A problem about a quadrilateral and diagonals in Kiselev's Geometry (Exercise 521).

Question

The problem is from Kiselev's Geometry exercise 521:

In a quadrilateral $ABCD$, through the midpoint of the diagonal $BD$, the line parallel to the diagonal $AC$ is drawn. Suppose that this line intersects the side $AB$ at a point $E$. Prove that the line $CE$ bisects the area of the quadrilateral.

[Edited] I originally thought the intersection should be on the extension of the side, but as @Aqua has pointed it out, it does not hold in that case.

Here is my geogoebra figure of the exercise. I found that depending on the location of the points, the intersection point might be on the side $AD$:

My attempt was to assign variables to the ratios between the segments divided by the diagonals, but it became way too cumbersome to calculate the ratio of the area. Another problem was to find which part of the quadrilateral will become a triangle by the line $CE$.

Any help would be much appreciated.

Answer 1

Solution to modified problem.

Let parallel to $AC$ through $D$ cuts line $AB$ at $F$.

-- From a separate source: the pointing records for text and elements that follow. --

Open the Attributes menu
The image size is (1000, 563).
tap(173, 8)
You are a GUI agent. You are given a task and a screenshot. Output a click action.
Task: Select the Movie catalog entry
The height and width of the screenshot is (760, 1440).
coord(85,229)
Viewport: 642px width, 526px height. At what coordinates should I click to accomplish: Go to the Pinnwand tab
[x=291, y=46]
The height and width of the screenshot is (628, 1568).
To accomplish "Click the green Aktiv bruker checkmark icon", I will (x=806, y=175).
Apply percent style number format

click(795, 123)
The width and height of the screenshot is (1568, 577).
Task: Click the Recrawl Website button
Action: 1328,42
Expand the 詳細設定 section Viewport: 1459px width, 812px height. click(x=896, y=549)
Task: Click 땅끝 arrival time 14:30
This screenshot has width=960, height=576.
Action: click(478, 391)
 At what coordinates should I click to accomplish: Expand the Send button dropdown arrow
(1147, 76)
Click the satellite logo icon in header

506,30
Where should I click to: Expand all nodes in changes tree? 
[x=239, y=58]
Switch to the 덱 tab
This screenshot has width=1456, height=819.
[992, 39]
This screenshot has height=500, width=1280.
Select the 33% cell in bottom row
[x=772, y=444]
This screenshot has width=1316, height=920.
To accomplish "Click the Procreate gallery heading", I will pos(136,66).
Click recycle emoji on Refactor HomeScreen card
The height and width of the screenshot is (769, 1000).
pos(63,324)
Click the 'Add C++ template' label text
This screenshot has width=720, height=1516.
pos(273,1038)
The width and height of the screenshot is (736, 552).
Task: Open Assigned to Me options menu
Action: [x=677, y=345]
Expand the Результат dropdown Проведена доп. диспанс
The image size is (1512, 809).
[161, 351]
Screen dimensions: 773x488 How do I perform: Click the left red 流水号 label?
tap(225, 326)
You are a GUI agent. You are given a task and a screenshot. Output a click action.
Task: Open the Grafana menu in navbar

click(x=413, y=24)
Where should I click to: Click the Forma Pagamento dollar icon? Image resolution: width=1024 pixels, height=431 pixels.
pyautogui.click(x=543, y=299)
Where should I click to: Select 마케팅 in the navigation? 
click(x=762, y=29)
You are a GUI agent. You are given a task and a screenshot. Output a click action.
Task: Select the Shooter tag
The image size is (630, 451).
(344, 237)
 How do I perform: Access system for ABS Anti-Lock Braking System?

Then $Area(ACD) = Area(FCA)$ (brown and green triangles, they have the same base $AC$ and high). Then $Area(AECD) = Area(FEC)$.

Now since $ME||DF$ we see that $E$ halves $BF$ which means that triangles $FEC$ and $EBC$ have equal area and we are done.

Answer 2

The statement does not hold. Move $A\to D$. If $A=D$ the quadrilateral is actually triangle $ABC$ and $CM$ halves the area of it and not $CE$.